Her words hit heavy and make my stomach sink like a lead weight. Maybe it had been constant. Maybe it hadn’t felt kind or funny for her, and instead, felt cruel or heartless, even if that hadn’t been my intention.

A tight, hard lump forms in my throat as I watch her face twist into thoughtful expressions in the wake of exposing her vulnerabilities. A clash of emotions flicker over her face, puckering her lips and a furrowing brow. Averting her eyes, she schools a loose strand of hair back behind one ear with trembling fingers.

“That why you don’t like the nickname Muffin?”

She nods. “There was this group of girls who’d picked on me. They called me a slew of different names, including Muffin Top, because the style of jeans back in the day weren’t flattering for my figure. I hated that time, hated that name. And every time you called me Muffin, that just grated on that same nerve.”

“Fuck,” I scrub a hand down my face and pull my beard. “I’m sorry, Kelsey. I didn’t know. I never would’ve used that name if I had. I called you that because I found you sweet. Like honey, or sugar, or sweetheart, but shit. I never meant to hurt you or make you feel bad. There’s no excuse for what I did back then, and I won’t invalidate your experience by offering any.”

Her gaze searches mine, as if weighing the truth of my words for their earnestness. She takes a deep, shuddering breath and lays her hand over mine.

“It was a long time go, and it wasn’t right for me to hold what those girls did to me against you. I knew you didn’t mean it maliciously, but that name—that word—it just… it just hurts. Even now. But I appreciate and accept your apology. You may have annoyed me a helluva lot, but you never hurt me. You just drove me crazy.” She flashes a small, shy smile in my direction. “Still do, sometimes. You could do with timing your jokes a bit better.”

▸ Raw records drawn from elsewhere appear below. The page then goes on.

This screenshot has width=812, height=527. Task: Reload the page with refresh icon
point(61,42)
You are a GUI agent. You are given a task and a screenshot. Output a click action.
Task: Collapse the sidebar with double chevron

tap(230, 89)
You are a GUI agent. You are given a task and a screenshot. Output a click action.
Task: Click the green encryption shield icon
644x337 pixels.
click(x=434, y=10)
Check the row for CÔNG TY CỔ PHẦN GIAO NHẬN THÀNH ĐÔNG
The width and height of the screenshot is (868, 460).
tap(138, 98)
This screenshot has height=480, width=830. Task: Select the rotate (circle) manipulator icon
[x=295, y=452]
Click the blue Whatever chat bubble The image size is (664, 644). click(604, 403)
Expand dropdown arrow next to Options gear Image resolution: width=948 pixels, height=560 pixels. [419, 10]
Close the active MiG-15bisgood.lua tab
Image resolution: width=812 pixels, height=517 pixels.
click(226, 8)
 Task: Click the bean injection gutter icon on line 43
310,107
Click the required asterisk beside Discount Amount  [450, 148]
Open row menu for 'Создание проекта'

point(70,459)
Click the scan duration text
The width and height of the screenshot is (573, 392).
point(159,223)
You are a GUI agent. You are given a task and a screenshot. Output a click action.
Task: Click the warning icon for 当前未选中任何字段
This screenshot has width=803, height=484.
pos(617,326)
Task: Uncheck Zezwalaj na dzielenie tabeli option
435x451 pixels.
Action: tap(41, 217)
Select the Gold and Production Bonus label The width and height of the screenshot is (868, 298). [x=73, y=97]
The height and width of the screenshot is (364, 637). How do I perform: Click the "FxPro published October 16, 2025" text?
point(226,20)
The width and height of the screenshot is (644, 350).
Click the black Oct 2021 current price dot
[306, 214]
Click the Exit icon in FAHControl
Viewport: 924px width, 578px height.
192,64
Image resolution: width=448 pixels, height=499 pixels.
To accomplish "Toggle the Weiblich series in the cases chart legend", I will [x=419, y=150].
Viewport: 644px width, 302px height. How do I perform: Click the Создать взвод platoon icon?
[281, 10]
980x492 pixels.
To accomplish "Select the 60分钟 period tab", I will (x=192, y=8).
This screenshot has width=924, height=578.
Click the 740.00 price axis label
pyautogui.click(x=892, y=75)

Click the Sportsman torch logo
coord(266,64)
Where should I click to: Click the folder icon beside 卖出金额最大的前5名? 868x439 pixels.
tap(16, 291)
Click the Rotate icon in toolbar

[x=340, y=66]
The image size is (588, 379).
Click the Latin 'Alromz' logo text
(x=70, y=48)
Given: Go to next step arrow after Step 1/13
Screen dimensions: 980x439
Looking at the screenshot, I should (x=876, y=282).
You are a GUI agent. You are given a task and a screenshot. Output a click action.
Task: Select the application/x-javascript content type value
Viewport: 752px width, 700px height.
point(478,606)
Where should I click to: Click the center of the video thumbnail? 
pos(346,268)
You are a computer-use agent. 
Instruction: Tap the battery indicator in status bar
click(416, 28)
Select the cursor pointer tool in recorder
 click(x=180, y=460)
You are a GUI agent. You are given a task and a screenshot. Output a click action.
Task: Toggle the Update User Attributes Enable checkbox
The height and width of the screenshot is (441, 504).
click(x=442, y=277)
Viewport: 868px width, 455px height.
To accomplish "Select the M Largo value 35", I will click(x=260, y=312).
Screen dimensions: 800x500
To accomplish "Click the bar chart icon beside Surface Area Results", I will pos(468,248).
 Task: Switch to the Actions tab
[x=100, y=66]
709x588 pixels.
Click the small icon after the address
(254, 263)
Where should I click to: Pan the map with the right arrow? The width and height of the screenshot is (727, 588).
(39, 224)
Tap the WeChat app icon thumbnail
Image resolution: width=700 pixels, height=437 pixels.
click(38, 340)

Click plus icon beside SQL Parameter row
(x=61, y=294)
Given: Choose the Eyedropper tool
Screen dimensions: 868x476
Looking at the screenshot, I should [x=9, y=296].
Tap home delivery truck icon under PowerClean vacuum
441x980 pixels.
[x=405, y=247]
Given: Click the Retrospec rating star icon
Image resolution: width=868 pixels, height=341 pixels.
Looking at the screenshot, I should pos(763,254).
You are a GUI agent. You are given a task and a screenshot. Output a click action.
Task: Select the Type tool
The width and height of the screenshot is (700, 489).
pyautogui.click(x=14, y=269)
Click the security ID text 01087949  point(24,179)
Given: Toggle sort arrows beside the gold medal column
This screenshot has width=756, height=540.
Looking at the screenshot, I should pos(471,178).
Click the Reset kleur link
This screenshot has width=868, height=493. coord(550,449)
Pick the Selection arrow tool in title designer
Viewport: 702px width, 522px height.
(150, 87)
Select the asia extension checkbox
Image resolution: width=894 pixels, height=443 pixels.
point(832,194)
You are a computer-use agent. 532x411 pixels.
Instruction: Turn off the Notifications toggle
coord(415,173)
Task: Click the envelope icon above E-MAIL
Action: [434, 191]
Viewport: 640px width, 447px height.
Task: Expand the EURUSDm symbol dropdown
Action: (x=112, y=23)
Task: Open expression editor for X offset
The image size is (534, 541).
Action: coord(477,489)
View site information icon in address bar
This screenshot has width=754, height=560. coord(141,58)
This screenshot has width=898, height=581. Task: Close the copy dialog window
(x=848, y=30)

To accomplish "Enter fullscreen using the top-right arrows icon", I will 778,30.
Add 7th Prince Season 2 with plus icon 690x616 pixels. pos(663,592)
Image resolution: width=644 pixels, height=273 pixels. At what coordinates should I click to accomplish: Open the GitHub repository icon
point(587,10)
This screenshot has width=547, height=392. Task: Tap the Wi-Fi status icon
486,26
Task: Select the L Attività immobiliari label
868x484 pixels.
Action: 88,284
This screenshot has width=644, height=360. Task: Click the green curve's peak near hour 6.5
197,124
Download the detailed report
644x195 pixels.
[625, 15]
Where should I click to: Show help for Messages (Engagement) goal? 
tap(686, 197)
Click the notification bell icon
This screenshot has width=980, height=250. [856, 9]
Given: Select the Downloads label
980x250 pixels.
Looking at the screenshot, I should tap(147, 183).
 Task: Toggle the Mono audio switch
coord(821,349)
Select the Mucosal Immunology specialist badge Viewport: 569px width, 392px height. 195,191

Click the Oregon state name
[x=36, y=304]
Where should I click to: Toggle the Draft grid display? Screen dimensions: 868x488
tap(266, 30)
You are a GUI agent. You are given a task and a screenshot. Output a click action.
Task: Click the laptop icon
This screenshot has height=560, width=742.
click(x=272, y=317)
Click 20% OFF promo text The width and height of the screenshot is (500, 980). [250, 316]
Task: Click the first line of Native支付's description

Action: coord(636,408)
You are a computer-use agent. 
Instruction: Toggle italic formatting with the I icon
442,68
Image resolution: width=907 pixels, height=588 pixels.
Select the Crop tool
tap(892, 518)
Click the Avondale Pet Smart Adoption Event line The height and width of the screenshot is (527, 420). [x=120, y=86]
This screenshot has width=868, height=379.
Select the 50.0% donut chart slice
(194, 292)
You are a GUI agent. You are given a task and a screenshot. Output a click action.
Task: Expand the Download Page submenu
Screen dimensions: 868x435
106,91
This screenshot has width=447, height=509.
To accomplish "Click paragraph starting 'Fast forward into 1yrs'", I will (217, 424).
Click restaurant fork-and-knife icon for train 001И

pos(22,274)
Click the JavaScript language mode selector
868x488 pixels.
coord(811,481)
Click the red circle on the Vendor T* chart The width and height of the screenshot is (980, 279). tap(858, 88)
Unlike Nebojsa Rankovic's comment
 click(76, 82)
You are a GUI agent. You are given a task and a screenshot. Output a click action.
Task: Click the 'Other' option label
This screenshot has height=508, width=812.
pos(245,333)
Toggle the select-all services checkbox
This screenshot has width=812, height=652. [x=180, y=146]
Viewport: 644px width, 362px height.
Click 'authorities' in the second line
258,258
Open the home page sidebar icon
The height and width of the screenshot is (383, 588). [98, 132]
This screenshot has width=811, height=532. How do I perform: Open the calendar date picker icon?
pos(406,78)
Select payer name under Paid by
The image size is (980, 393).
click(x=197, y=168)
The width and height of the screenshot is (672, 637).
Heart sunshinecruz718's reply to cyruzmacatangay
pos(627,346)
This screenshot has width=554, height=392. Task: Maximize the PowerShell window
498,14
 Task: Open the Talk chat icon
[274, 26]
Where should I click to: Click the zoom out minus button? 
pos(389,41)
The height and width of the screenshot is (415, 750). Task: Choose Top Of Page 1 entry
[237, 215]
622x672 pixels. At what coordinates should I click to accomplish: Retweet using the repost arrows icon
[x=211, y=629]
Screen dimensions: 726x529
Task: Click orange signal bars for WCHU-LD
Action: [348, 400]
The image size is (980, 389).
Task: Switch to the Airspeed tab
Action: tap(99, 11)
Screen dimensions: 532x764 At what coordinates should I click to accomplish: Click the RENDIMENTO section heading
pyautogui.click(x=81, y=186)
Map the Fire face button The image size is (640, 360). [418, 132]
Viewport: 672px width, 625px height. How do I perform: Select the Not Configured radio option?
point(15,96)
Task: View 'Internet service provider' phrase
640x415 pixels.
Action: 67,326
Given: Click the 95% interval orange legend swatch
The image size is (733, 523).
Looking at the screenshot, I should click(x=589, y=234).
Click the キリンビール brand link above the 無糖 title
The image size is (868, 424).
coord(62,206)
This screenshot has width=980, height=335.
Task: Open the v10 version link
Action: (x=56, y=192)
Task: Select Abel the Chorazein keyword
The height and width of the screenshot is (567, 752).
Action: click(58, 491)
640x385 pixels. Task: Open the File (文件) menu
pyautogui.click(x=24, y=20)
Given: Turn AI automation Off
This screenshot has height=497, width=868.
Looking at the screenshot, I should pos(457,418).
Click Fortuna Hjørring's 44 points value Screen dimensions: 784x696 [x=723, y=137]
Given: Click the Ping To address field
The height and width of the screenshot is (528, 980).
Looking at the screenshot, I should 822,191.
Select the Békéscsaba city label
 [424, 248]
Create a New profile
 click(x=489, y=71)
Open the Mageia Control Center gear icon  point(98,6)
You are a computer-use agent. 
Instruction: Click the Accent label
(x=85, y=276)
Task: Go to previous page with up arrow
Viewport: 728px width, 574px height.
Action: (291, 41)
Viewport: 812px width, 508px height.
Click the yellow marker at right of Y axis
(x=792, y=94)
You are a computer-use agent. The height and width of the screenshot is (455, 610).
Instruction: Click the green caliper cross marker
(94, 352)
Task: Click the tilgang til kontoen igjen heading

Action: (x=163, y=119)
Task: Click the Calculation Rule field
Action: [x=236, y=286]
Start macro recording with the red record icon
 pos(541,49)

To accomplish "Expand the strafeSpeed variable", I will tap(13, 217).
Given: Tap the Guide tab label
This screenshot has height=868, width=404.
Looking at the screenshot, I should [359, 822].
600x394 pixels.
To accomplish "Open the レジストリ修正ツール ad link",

“I’ll do better, I swear.” I say, heart lodged in my throat as I tuck away that smile of hers, precious and perfect as it is. Something I’ll think about later when I write the tender ballad already inscribing itself into my heart, my soul.

“Promise?” She lifts her right pinkie in the air.

Still keeping hold of my shotgun, I awkwardly wrap my left pinkie around hers. “I promise.”

“Then it’s a truce. Just don’t call me Muffin ever again.”

I nod and she spreads her delicate fingers over my palm. The movement is slow, sensual, testing. And because I can’t hold back, I ask, “And what are my chances of calling you wifey?”

Her gray eyes roll upward to the sky in mock contemplation before she smiles at me. “I’ll think about it.”

So when she laces her fingers through mine and our linked hands hang in the space between us, hope as big and wide the Montana sky blooms in my chest.